Cybersecurity Threats are an Ongoing Challenge for At-Risk Groups
Between May 1, 2023, and March 31, 2024, Cloudflare mitigated 31.93 billion cyber threats against organizations protected under Project Galileo. This is an average of nearly 95.89 million cyber threats per day over the last 11 months. According to a survey of Project Galileo participants, only 36% of organizations have a dedicated individual that manages cyber security, and 46% of organizations have a limited staff of just 1-10 employees, which means every moment spent combating security threats is time taken away from these organizations’ true missions. Further analysis of attacks on Project Galileo participants showed:
- The largest attack on a Project Galileo organization targeted an independent journalism website:On October 11, 2023, the largest attacks seen against an organization under Project Galileo targeted Meduza, a prominent independent journalism website covering stories in Russia and across the former Soviet Union. The DDoS attack peaked at 7 million requests per second, with an attack duration of 7 minutes. The daily DDoS requests that were mitigated on that day reached 1.9 billion requests.
- Journalists and independent media are the most frequently attacked organizations:Journalists and media organizations were the most attacked category, accounting for 34% of all attacks to the Internet properties protected under the project in the last year, followed by human rights organizations at 17%.

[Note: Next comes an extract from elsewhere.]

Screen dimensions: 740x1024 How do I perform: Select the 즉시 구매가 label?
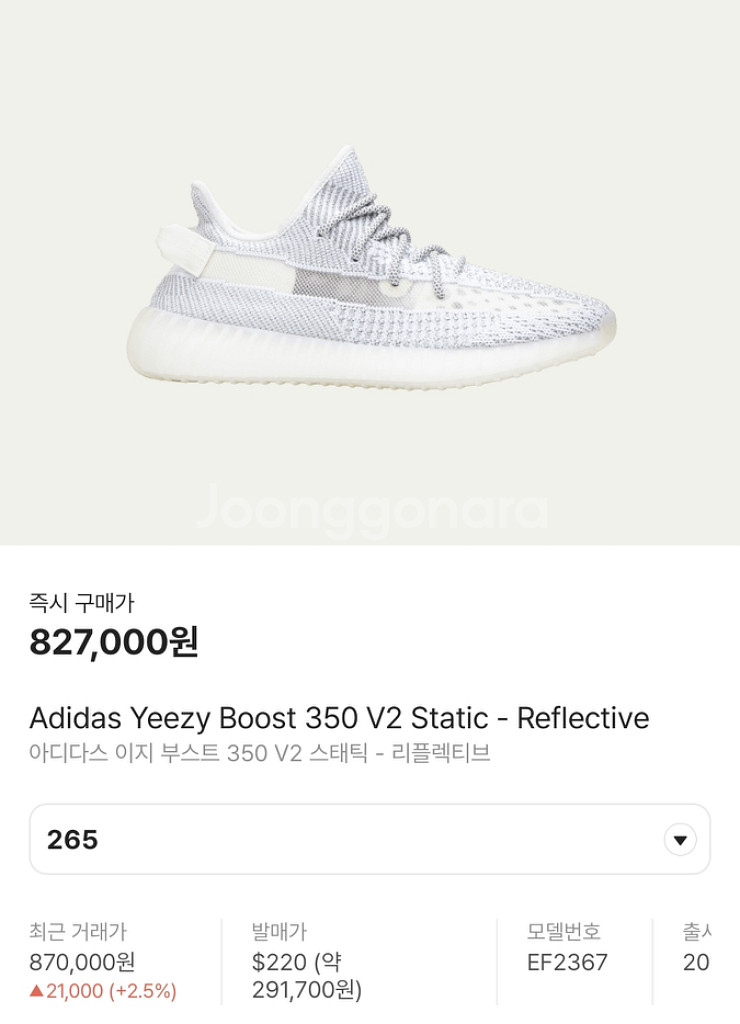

- War-time violence is associated with cyber attacks:Cloudflare has reported patterns of war-time violence accompanied by cyberattacks against Ukrainian organizations, and more recently, organizations connected to Israel and the Palestinian territories. Traffic after October 7, 2023, to Israeli and Palestinian organizations increased, coinciding with the start of the Israel-Hamas conflict. For example, a prominent organization based in the United Kingdom that works to secure Palestinian human rights saw two major attacks. The first, on October 15, 2023, coincided with the national demonstration in London in support of Palestinians and spiked from 0 to 44,500 mitigated requests per second within two minutes. The second, on February 21, 2024, coincided with UK lawmakers calling for a cease-fire, and peaked at 10,500 mitigations that lasted 40 minutes with an average of 6,638 requests per second. Similarly, an organization that manages vital Internet infrastructure in the Middle East, saw two major increases in mitigated traffic — in October, lasting around 2.5 hours and peaking around 78,500 requests per second, and in December, lasting more than 2 hours and averaging 8,600 requests per second throughout that period, reaching as high as 13,830 requests per second.